(What to do) Search the listing below for the word "envelope" and copy each line that holds it.

(Data for this task)
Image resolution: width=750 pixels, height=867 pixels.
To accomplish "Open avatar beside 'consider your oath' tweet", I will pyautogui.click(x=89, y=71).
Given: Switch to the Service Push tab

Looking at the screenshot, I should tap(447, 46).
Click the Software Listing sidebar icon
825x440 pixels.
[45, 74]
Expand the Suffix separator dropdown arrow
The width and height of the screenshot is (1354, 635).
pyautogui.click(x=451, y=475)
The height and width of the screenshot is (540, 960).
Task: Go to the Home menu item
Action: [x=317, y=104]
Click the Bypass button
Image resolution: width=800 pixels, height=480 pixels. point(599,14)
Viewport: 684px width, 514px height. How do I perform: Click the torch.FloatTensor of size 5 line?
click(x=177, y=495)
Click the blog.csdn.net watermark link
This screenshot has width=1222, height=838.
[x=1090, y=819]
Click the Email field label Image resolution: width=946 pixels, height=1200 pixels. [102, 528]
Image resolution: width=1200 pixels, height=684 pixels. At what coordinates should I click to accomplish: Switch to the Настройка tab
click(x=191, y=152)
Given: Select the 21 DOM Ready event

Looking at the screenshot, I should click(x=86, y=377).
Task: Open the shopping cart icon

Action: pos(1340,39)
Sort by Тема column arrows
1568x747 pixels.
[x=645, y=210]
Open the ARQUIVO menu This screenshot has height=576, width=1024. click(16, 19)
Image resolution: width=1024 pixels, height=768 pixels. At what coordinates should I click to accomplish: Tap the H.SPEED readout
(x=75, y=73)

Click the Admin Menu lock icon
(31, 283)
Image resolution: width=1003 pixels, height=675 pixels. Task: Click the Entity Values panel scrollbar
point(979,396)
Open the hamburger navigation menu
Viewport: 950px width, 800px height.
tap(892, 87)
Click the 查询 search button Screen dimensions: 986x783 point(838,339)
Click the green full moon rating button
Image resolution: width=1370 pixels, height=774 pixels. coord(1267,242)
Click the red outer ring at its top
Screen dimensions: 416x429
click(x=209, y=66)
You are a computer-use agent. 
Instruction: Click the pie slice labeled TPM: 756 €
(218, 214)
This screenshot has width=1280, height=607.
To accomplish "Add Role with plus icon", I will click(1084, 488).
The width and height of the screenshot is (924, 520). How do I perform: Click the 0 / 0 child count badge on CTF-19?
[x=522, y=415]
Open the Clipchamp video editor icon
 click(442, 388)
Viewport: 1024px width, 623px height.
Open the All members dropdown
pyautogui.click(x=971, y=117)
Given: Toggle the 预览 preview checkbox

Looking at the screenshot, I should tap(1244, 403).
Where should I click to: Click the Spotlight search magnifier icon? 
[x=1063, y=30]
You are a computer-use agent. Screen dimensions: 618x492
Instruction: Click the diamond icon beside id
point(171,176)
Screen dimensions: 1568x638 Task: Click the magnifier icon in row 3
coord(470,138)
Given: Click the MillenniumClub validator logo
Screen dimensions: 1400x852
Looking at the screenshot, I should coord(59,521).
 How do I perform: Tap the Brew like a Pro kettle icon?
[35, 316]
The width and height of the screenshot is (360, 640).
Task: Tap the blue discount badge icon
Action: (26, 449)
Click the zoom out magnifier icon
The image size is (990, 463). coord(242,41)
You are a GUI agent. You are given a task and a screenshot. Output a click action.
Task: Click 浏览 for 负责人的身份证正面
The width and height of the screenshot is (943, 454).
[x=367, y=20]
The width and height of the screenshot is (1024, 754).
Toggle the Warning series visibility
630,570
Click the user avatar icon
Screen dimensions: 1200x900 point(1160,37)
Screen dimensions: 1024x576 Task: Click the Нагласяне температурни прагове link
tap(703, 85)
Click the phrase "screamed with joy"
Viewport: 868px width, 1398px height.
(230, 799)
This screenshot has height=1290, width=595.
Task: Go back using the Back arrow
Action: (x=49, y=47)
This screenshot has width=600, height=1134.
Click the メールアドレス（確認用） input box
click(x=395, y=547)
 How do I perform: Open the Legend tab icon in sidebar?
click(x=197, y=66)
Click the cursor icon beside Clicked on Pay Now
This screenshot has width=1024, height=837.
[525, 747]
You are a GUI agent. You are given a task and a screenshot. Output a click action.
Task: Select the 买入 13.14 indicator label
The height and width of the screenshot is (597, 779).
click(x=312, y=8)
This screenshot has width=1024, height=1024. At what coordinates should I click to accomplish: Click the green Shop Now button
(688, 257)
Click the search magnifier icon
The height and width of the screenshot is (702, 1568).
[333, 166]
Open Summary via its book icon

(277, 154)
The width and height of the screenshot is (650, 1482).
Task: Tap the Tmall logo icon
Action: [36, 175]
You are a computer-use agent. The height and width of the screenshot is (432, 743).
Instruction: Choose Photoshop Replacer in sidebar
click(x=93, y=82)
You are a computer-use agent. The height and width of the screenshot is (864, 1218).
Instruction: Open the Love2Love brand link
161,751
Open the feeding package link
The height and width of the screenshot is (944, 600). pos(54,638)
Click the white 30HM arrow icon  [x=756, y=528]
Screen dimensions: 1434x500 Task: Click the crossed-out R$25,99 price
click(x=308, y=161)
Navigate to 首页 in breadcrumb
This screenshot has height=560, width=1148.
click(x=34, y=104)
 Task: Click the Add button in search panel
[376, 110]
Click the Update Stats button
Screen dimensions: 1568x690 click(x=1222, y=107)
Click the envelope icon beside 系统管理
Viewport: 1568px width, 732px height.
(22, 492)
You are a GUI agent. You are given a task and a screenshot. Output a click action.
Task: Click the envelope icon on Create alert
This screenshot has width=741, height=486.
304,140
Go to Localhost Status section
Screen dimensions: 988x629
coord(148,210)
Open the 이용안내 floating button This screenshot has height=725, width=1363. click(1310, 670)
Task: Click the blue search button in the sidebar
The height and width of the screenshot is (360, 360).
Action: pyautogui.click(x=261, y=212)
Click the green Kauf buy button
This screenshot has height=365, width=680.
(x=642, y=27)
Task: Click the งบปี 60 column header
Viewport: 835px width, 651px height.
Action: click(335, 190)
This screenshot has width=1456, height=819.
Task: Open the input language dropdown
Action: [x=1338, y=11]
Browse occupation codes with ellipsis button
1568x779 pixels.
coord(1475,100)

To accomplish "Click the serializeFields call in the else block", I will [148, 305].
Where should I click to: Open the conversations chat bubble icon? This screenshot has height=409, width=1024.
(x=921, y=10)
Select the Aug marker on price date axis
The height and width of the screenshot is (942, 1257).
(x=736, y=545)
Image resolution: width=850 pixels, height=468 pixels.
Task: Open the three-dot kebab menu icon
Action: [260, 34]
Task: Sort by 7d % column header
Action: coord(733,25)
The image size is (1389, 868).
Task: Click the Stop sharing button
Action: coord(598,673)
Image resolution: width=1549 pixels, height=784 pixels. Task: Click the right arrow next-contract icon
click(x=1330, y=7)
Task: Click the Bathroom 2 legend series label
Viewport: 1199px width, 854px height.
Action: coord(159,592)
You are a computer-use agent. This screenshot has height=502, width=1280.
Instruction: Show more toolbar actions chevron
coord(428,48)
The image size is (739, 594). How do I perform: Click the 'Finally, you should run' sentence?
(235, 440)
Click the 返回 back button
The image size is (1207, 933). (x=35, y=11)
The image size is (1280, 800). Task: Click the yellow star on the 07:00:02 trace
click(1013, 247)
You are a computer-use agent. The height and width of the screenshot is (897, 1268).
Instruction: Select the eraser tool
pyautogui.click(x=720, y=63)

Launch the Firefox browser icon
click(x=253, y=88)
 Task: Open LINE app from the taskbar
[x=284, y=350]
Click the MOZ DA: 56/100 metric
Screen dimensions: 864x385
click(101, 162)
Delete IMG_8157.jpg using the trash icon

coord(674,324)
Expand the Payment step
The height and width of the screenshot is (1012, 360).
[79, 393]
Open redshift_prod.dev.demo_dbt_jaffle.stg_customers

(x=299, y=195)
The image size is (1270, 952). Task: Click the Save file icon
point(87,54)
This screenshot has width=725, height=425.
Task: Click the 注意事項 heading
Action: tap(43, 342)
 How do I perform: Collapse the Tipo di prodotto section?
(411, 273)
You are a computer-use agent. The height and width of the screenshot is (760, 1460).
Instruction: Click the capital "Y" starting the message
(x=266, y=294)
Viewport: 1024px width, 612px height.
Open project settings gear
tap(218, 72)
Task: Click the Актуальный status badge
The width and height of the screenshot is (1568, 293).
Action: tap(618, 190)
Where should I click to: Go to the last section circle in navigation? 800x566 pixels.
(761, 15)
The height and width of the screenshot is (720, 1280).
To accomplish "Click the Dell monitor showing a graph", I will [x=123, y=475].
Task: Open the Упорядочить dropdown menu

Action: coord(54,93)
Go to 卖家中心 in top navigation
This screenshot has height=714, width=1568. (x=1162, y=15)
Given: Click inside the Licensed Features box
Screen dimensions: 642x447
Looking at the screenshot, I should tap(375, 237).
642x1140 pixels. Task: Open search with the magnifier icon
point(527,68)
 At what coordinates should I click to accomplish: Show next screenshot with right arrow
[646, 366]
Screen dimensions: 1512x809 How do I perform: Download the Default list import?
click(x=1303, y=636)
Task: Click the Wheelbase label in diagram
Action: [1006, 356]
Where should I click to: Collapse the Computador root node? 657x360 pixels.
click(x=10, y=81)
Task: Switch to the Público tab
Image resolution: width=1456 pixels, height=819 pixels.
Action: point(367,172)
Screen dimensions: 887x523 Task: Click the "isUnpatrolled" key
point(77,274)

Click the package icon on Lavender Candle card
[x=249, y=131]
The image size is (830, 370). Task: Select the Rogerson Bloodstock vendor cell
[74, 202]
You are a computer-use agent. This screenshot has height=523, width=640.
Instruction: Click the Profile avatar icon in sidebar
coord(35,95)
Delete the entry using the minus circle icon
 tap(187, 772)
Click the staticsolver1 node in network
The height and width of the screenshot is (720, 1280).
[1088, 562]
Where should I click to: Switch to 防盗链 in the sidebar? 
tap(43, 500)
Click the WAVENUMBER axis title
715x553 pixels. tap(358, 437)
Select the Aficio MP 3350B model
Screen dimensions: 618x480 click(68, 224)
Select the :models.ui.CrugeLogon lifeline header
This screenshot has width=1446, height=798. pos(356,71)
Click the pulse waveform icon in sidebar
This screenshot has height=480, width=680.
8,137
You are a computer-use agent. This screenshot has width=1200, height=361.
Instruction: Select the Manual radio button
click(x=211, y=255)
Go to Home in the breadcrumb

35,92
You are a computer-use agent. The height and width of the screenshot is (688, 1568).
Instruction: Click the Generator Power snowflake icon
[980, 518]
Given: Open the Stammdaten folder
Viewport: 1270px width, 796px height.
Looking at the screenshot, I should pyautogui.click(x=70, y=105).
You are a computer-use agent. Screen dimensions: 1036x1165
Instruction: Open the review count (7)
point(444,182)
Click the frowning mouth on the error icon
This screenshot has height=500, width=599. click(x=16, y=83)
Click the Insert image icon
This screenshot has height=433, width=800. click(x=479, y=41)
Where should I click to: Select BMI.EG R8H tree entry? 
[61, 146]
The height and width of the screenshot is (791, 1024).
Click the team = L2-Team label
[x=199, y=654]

(Solved problem)
Click the envelope icon beside 系统管理
Task: Click the envelope icon on Create alert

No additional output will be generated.